私は、これからのSIビジネスは、次の3つの理由から、この領域に大きなチャンスを見いだせるのではないかと考えている。

まず、ひとつは、市場拡大の加速度だ。林さんのプログにも次のような記述がある。

「2013年~2018年の年間平均成長率(CAGR:Compound Annual Growth Rate)は13.7%で成長」

これに対して、ITサービス市場全体の成長は、ほとんど期待できない。

「2014年以降も成長が期待されるものの、そのペースは極めて緩やか。2013年~2018年の年間平均成長率は1.3%にとどまる(2014年2月18日/IDC Japan株式会社)

成長市場にいち早く係わり、ノウハウを蓄積し、先駆者としての地の利を活かすことの意義は大きいと考えている。

ふたつ目は、インテグレーションの必要性だ。次のチャートをご覧頂きたい。

20140815_70334


この市場には、多くのビジネス・レイヤーが存在する。これらをうまく連携させサービスを作り上げる必要がある。それぞれのレイヤーでスペシャリティを発揮するという選択肢もあるが、これらをインテグレーションできるスペシャリティも求められるようになるだろう。当然、ここにも高度なノウハウが求められる。この点こそが、ビジネスの源泉となるだろう。

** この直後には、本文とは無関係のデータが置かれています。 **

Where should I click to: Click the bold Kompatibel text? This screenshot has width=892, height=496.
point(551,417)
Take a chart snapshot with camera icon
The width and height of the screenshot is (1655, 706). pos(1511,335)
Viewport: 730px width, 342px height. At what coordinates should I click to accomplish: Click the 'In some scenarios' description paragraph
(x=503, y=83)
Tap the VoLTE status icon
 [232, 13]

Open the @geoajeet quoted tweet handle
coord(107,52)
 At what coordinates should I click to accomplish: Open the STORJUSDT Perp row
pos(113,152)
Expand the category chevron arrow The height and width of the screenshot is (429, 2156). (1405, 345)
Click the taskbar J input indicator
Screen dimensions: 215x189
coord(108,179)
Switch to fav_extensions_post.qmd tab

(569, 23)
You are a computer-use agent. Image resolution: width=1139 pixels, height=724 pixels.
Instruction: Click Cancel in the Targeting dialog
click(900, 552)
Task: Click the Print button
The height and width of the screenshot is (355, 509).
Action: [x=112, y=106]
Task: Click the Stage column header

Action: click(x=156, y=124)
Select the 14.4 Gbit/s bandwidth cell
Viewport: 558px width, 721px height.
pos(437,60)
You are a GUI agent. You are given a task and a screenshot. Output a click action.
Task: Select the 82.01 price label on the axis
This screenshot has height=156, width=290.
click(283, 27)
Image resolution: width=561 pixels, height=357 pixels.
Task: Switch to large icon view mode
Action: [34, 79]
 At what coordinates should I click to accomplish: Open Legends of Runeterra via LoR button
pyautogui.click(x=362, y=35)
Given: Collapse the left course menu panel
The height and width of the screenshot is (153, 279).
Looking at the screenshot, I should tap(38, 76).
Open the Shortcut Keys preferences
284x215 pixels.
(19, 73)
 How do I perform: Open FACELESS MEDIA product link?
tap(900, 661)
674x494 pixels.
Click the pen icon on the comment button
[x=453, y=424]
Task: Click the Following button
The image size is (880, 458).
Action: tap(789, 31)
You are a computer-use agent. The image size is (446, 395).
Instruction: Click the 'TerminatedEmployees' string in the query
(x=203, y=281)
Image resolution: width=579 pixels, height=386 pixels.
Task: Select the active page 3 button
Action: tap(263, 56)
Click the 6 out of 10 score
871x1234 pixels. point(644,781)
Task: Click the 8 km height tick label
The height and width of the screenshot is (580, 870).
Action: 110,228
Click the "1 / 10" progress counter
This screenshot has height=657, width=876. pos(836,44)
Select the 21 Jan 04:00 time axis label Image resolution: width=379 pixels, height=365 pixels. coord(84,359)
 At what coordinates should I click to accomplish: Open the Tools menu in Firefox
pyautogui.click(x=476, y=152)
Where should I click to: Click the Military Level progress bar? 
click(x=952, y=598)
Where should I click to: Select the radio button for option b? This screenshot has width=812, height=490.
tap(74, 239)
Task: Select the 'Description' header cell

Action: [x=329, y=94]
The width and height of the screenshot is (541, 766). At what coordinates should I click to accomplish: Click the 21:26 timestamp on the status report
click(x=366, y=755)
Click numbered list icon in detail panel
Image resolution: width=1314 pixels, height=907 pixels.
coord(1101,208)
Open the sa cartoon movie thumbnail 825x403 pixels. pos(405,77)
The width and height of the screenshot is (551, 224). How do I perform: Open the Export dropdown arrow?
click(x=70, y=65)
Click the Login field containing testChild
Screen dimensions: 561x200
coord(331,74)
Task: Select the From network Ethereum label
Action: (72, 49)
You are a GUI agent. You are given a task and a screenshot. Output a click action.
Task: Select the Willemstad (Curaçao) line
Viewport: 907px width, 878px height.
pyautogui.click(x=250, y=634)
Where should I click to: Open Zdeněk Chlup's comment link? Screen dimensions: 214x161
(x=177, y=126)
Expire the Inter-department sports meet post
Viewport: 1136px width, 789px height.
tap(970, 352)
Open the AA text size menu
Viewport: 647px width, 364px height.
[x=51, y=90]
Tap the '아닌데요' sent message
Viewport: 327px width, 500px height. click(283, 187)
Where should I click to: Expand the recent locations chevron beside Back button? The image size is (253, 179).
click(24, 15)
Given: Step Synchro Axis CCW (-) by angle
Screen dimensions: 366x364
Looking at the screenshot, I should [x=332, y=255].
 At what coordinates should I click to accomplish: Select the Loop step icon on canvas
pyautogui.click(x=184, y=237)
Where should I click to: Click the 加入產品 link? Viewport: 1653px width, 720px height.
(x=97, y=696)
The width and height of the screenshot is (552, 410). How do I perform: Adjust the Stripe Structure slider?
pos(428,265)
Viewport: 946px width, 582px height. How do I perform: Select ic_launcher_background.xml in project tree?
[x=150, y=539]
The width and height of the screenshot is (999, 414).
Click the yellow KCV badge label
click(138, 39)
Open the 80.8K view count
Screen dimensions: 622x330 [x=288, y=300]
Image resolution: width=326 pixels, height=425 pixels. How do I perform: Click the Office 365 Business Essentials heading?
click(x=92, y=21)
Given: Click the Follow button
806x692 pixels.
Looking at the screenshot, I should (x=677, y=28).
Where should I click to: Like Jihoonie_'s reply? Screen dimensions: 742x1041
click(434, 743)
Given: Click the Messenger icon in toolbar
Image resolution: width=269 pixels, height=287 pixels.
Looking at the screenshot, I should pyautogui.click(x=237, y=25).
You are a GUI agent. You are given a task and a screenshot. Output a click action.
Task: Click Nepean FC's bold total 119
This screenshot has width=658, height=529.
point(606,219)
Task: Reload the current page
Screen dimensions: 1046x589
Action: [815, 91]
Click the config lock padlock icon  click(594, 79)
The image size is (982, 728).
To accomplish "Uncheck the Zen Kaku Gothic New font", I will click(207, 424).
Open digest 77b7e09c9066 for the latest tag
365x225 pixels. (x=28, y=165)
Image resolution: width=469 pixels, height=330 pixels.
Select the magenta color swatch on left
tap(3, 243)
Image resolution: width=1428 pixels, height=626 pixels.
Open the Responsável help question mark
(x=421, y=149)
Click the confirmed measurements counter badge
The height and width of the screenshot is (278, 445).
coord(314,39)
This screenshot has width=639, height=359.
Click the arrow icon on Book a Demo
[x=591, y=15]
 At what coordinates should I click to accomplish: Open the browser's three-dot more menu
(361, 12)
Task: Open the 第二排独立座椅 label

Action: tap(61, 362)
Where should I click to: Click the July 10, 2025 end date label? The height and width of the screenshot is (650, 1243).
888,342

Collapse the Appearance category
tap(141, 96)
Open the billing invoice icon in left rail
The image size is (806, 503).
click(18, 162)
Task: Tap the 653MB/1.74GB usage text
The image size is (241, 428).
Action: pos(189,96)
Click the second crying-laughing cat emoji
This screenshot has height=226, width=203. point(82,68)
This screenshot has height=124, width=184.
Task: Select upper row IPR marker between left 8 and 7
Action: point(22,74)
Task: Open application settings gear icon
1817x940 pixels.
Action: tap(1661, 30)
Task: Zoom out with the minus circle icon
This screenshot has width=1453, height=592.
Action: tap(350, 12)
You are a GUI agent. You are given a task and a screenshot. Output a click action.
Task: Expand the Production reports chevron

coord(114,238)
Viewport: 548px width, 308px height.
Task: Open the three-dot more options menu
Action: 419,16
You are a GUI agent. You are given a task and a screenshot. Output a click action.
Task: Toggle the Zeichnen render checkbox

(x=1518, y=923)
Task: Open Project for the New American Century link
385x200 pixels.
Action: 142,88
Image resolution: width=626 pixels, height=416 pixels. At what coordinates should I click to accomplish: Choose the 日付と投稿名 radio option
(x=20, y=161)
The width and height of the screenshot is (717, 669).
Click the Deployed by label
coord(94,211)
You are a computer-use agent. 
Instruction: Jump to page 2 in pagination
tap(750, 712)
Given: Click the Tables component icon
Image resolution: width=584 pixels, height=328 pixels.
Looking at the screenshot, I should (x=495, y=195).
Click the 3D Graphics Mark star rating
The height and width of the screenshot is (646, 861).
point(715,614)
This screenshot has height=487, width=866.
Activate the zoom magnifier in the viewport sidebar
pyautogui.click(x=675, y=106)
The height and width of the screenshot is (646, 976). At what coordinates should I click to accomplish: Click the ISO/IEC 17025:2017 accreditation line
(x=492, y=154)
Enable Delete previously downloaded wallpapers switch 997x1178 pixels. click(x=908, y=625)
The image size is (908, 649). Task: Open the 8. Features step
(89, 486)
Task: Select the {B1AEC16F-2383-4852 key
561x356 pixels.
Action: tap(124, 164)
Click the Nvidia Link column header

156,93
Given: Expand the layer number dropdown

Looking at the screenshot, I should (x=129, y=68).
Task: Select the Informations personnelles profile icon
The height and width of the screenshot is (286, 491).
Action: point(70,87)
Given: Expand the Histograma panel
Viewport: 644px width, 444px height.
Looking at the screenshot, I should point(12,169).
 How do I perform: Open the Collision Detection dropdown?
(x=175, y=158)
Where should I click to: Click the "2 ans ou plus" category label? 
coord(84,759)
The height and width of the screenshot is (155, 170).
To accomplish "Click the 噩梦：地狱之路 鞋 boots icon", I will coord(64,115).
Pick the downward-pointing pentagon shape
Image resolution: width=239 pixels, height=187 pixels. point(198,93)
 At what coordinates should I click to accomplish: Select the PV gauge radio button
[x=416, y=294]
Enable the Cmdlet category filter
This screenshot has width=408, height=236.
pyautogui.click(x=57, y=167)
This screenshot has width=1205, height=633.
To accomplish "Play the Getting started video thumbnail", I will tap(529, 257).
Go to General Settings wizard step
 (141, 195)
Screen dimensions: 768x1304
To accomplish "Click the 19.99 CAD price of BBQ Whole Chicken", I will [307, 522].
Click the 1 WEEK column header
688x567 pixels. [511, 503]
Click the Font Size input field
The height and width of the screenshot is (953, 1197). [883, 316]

最後は、IoTの利用は、ITの専門家ではないエンドユーザー部門が主導してすすめられるだろう。当然、ITの専門性への期待は高いはずだ。そこに役割を果たすことができれば、ビジネスの可能性は大きい。

たぶん、このようなことを申し上げると、「いまやっていることと、全然違うじゃないか。チャンスどころか、ハードルの相当高いはなしではないか。」といぶかしく思われるSI事業者の方もいらっしゃるかもしれない。だからこそ、IoTを、これまでのやり方を大きく変えるチャンスと受け止めてはどうだろうか。市場の成長性、ユーザー企業の期待など、デマンドは十分にある。チャレンジしてみる意味はあると思う。

市場のデマンドを起点にしなければ、新規事業はうまくいかない。失敗している新規事業は、自分達ができることからスタートしているものが多いという事実を忘れてはいけない。ではどうすればいいのだろうか。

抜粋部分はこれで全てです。